An index contains more than an alphabetic list of subjects. The subjects may be further subdivided into more detailed subjects. But we should not consider that an subentry indented below a term is a subitem which is a subcategory. Indexers know that most indexes are "flippable", i.e. that the subentries very often are entries as well. For example, if an entry named "History" has a subentry "United States", this does not mean that "United States" is a subcategory of "History". It is quite likely that in the same index, there will be an entry "United States" having as one of its subentries "History". In other words, an index that presents itself as a hierarchical list of entries and subentries does not usually represent a semantic hierarchy.
Each index entry is followed by one, or several, page numbers that contain the text referring to the subject described by the entry. A page is an arbitrary division of a book that is produced by the printing process.
Index entries can be related to other index entries. Two types of references co-exist: "See" refer to other entries that are considered synonymous, and the target of a See link is usually the main index entry, displaying the page numbers. "See also" is a link to another entry that is related to the entry of origin, and both entries display different page numbers.
When we created the Topic Maps model, we had extensive discussions in the working group on how to interpret the information within an index. These discussions ended up splitting the working group into two projects.

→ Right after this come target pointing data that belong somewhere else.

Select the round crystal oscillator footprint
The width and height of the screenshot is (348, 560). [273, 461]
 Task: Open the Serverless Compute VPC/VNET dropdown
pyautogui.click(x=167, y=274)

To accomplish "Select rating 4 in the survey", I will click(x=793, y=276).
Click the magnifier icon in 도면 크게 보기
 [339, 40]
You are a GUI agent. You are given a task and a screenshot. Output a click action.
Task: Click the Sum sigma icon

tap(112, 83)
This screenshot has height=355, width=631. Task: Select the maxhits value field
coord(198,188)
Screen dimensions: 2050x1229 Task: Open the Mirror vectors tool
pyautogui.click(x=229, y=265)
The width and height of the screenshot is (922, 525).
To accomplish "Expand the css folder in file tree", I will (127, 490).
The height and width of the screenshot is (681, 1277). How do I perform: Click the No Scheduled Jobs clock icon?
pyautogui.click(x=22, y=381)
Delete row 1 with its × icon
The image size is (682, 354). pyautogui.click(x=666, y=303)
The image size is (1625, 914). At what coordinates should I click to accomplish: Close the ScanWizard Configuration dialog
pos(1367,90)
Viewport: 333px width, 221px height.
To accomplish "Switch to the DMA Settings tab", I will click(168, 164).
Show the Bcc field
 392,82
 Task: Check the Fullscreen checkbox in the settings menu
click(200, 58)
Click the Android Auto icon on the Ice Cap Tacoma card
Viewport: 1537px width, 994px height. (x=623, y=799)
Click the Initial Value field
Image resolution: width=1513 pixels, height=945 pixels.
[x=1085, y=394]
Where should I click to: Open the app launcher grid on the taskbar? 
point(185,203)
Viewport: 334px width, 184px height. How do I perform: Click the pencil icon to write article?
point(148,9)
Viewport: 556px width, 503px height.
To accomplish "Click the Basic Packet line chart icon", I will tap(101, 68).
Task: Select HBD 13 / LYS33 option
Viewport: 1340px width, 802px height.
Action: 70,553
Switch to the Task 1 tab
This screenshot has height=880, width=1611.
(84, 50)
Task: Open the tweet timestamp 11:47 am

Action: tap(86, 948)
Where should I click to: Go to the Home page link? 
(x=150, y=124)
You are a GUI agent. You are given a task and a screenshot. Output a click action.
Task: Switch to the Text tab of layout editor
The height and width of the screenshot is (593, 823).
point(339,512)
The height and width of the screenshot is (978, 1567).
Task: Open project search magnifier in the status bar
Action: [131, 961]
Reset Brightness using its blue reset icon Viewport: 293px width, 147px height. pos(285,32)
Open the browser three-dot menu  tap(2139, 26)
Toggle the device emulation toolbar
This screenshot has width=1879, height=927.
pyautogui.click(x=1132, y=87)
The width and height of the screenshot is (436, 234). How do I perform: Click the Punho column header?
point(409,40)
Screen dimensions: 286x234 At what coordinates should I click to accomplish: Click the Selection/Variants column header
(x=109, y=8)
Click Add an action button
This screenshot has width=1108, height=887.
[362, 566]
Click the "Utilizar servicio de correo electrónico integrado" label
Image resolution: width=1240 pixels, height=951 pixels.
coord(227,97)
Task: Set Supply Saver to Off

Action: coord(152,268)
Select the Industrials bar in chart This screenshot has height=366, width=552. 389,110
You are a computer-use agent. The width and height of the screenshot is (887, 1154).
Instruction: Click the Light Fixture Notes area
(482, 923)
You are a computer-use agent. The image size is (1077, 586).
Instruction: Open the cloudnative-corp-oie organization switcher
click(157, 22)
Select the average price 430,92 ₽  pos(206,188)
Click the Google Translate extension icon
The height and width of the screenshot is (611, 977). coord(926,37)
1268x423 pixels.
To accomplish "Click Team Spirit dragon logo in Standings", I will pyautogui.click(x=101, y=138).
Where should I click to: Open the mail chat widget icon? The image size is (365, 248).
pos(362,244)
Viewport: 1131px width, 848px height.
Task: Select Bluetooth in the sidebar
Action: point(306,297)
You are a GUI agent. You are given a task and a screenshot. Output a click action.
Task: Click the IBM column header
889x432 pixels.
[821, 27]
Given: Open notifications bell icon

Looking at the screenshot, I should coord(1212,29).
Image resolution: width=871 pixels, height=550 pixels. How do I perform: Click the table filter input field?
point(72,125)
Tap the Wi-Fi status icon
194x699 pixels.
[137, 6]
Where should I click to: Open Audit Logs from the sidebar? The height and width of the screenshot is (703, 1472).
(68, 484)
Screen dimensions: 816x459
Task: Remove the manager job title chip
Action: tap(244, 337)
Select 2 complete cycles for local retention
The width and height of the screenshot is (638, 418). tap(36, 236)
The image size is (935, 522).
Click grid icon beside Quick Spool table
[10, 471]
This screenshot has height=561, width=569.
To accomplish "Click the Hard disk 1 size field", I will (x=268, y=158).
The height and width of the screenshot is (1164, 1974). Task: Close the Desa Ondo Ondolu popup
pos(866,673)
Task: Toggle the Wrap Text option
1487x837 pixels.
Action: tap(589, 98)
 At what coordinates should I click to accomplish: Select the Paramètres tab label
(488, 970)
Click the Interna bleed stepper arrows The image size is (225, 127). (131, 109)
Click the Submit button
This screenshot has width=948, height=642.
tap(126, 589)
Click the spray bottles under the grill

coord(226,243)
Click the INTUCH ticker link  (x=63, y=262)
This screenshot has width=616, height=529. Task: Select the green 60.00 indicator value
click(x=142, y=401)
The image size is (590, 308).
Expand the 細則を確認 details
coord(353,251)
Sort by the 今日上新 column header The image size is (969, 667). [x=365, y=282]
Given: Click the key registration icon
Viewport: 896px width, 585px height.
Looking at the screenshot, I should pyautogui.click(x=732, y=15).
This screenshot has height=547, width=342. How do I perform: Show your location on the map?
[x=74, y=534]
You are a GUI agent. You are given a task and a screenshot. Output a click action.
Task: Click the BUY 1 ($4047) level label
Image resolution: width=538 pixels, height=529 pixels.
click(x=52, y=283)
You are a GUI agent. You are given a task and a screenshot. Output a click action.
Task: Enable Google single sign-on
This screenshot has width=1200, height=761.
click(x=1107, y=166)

One group considered an index purely from a typographical perspective: entries, subentries, page numbers and links. They described each of these components with a different value and created a schema for the elements of the index. This group ended up creating a model for technical documentation, called Docbook, which described each editorial element the way it appeared in a book.
The other group focused on the conceptual meaning of an index and expanded its interpretation to include other classic navigational aids: tables of contents, glossaries, indexes, catalogs. The Topic Maps architecture defines a topic graph in which nodes are units of meaning. Each of these navigational aid is a filtered view in this topical space. The page numbers are links to document fragments, which could be defined in other ways than pages. They could be for example paragraphs, or sections. In the topic map model, this specific kind of link is called an "occurrence" of a topic, linking the topic node to all locations where its meaning appears. The "see" and "see also" relations in an index are seen as specific kinds of relationships between topics. The connection between an entry and a subentry can also be described as a relation between two distinct topics.